Online Java application - confused!?

Associate
Joined
23 Aug 2004
Posts
1,493
A couple of years ago I created a pretty crude Java app built on a MySQL backend. I had a pretty poor user interface that allowed the user to search the database.

I was looking through the project the other day and it does have some merit, for a challenge I was planning on revisiting the requirements and programming a second iteration.

This time I would like the program to be web-based and accessible online. I do not have experience of creating an online application so some of the territory is unfamiliar and I'm looking for some advice.

My understanding is as follows :

Database is server side.

java app is downloaded by the client (how?), provides connection to the database.

GUI programmed in Javascript, allows user to enter search term and display results.(search and results handled by Java app)

Does this seem reasonable? The area where I'm most confused is the Java app.

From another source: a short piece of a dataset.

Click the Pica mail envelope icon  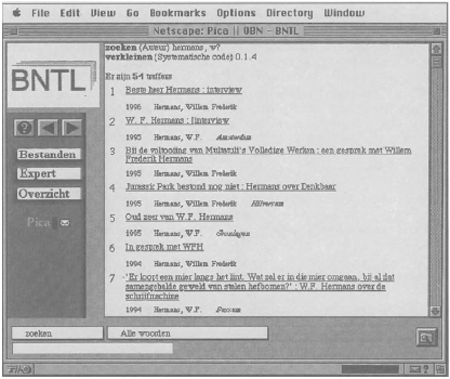tap(65, 223)
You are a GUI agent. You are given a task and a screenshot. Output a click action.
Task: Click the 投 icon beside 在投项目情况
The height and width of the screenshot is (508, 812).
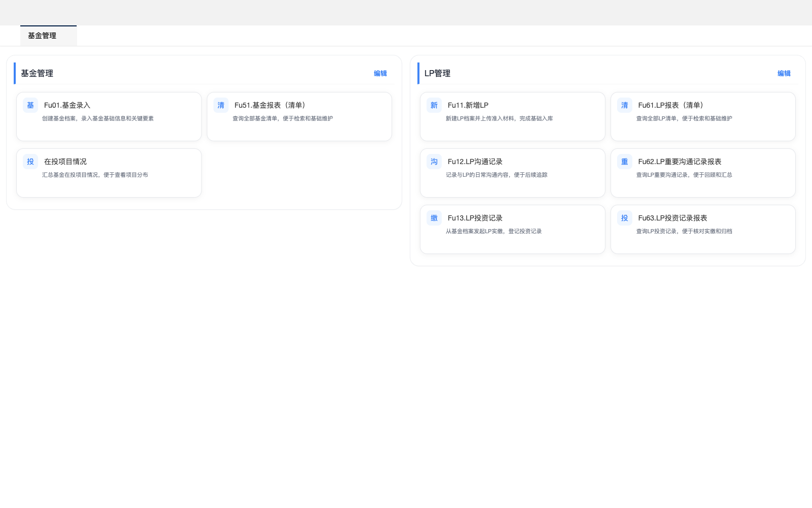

I've not created any online before, is there anything that would need to be done to the code for it to run in a browser rather than through an IDE such as eclipse when the client logs on to the website?

Thanks
 
I think you've mixed a few concepts up.

You'd have the database, and then provide an API in Java (so a few classes that actually 'do' the thing you want - so in your case, connect to the DB, parse/query results etc etc), and then you'd provide a Java applet in which you could build a GUI much in the way you would a traditional swing app. But you'd be better off looking at Glassfish and JSP. So you'd write your HTML/CSS website, and then within that you could make calls to your Java API using JSP. Applets are pretty much becoming obsolete apart from where they're truly necessary.

So a few things to Google:
+ JSP How-to
+ Glassfish simple web app how-to
+ Java API fundamentals

That should get you on your way :)
 
Last edited:
Netbeans is the best IDE (imo) for this sort of project - you can build web apps and deploy them to a local Glassfish server in no time at all.

Spend some time really learning about how to develop APIs, what they're for etc (if indeed you're not already 'au fait' with them).